**Kutipan Pilihan**
╭──

6. Segat (Ijab Qabul)
a. Pengertian
Segat secara bahasa berarti mengikat antara satu dengan yang lain atau tali ikatan. Secara istilah yaitu ijab qabul yang disyariatkan dalam perkawinan mneurut agama (Islam). Pengertian dalam istilah lain yaitu terhimpunnya (persyaratan serah terima diantara dua pihak atau kedua belah pihak).


b. Rukun Segat (Ijab Qabul)
 Ijab ialah permulaan penjelasan yang keluar/ucapkan dari salah satu seorang yang berakad untuk menggambarkan kehendaknya didalam akad siapa saja yang memulainya.
 Qabul ialah yang terbit dari yang lain setelah adanya ijab untuk menerangkan persetujuannya.

c. Syarat Ijab dan Qabul (Segat)
Ijab maupun qabul mempunyai syarat paling tidak ada 4 yaitu :
 Bahasanya dimengerti oleh kedua belah pihak atau semua pihak terang pengertiannya dan tidak kabur.
 Bertautan adanya persesuaian antara ijab dan qabul.
 Tidak terhalang dari ijab kepada qabul.
 Harus menggambarkan kesungguhan/kemauan dari pihak yang bersangkutan (muta’akidain).

d. Pelaksanaan Ijab dan Qabul
 Orang yang hadir
 Normal, dimana orang yang normal ini mengucapkan ijab dan qabul dengan lisan.
 Tidak normal, dimana orang yang tidak normal ini mengucapkan ijab dan qabul dengan tulisan/isyarat/kinayah.
 Orang yang tidak hadir
 Dengan lisan melalui telepon atau pesawat.
 Dengan wakil dengan atas nama.
 Dengan tulisan, tulisan lebih baik dibandingkan dengan ucapan baik dengan orang normal maupun tidak normal, karena tulisan lebih menunjukan kepada arti maksud utama dibandingkan dengan menggunakan isyarat.
7. Wali Nikah
a. Pengertian
Wali adalah orang yang berhak mengawinkan seseorang perempuan kalau ada dan sanggup melaksanakannya bila tidak mau menjadi wali dengan tanpa alasan maka perwalian pindah kepada yang lain dengan urutan sebagai berikut :
1. a. Ayah
b. Kakek, dimana ayah dan kakek ini disebut dengan wali mujbir
2. a. Saudara laki-laki seibu sebapak/sebapak saja.
b. Anak laki-laki dari saudara laki-laki seibu seayah atau seayah saja.
c. Saudara laki-laki dari ayah.
d. Anak laki-laki dari ayah.
3. a. Paman atau uwa bapak.
b. Anak laki-laki dari paman atau uwa.
4. a. Paman dari kakek
b. Anak laki-laki dari paman kakek.
c. Hakim.

b. Syarat-syarat Wali
 Islam, orang tidak beragama islam tidak sah menjadi wali.
 Baligh/dewasa (sudah berumur 15 tahun).
 Berakal.
 Merdeka.
 Laki-laki (menurut hadis riwayat ibnu majah dan daruqutni).

╰──

**Bagian Data**
╭──

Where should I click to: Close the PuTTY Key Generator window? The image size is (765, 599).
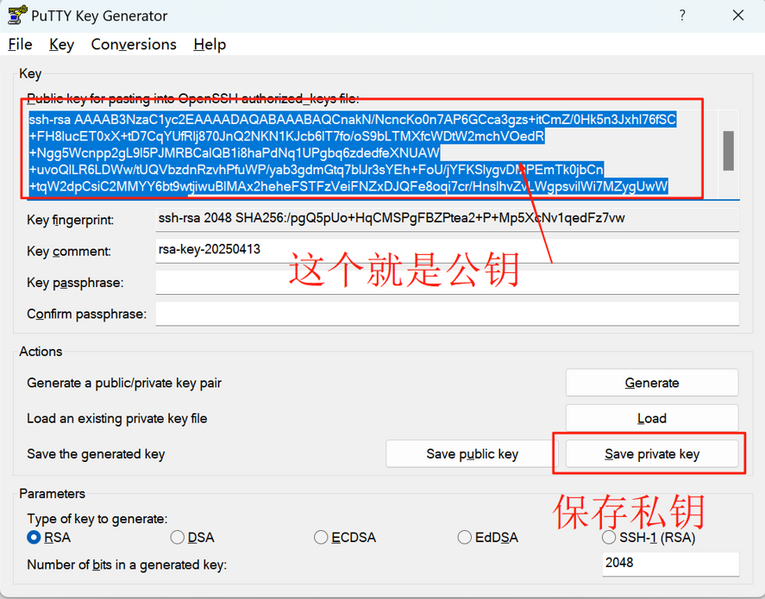[x=738, y=16]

╰──

**Tugas yang Dikerjakan**
1. Menurut kutipan tentang ijab qabul dan wali nikah, apa sebutan bagi ayah dan kakek sebagai wali?
2. Jelaskan, berdasarkan kutipan tentang ijab qabul dan wali nikah, kapan qabul diucapkan dan apa tujuannya.

**Jawaban Setiap Tugas**
1. Ayah dan kakek disebut wali mujbir.

2. Qabul diucapkan oleh pihak lain setelah ada ijab. Tujuannya adalah menerangkan persetujuan pihak tersebut.